(Beginning of Given data)
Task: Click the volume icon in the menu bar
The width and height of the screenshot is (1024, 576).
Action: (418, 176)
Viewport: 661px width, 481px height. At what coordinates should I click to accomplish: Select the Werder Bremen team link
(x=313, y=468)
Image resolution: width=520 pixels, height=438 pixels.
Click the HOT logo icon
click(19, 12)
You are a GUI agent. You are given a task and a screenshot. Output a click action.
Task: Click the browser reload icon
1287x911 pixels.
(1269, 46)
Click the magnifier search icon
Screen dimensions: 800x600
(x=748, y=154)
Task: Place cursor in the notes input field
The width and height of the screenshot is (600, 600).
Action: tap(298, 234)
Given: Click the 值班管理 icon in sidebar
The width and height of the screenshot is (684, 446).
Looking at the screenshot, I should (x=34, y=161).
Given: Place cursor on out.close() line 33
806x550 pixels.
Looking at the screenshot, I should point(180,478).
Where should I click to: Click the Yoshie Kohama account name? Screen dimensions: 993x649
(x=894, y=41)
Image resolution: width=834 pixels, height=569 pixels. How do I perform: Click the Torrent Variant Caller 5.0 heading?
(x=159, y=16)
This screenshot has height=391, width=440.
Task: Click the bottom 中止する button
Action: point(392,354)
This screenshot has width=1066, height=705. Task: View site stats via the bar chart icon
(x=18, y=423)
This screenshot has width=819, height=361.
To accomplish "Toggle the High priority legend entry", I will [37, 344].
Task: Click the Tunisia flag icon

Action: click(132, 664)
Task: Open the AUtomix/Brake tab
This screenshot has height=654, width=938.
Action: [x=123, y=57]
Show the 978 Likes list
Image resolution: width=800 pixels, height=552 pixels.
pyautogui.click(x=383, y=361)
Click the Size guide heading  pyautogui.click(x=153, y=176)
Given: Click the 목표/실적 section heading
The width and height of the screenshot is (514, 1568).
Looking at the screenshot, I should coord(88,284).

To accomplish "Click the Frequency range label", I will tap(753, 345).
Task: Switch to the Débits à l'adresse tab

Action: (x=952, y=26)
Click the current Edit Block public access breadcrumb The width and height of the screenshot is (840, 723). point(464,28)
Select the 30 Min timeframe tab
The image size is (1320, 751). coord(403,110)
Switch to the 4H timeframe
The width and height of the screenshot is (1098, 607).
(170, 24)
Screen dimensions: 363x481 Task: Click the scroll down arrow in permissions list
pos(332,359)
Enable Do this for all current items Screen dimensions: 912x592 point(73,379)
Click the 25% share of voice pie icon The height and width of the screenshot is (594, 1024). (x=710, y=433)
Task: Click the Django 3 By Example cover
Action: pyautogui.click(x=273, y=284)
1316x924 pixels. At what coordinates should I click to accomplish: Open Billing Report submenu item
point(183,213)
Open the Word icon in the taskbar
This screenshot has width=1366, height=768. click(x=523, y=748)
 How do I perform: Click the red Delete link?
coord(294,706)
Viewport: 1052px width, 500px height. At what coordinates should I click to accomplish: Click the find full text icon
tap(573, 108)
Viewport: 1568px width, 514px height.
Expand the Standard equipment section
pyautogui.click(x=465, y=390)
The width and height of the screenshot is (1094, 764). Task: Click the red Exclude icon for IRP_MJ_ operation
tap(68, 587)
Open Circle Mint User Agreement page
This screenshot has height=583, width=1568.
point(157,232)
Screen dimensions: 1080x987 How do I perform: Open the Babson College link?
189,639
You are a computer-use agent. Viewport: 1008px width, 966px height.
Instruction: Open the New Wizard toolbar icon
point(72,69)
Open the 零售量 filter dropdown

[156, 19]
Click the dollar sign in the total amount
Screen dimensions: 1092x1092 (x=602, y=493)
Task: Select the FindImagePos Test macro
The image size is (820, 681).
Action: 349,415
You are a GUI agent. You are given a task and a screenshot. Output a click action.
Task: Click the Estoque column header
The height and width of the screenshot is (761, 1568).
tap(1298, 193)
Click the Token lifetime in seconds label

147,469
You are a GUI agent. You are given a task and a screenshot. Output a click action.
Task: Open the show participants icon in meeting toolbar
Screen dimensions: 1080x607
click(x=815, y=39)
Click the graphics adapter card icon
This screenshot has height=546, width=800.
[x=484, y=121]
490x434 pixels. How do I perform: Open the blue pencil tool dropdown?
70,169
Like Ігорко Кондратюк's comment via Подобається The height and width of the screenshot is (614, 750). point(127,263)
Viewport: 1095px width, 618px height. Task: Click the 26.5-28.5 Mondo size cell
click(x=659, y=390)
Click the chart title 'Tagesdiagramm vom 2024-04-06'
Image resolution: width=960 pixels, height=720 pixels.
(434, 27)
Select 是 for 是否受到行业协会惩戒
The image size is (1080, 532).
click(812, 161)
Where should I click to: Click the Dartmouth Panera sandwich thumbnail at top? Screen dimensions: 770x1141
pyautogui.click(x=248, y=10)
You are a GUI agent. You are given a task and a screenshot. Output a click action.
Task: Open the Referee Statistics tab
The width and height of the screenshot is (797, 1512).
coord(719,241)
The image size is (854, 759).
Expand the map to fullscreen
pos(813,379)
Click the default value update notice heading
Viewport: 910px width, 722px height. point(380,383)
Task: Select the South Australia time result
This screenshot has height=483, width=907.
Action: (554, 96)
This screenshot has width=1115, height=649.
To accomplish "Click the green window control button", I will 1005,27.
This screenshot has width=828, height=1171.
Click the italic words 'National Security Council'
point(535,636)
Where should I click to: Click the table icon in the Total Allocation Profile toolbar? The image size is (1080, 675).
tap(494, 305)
(End of Given data)
Count the lines in the records above that contain "cursor", please, and give the number without any other words.

# Answer to the exercise
2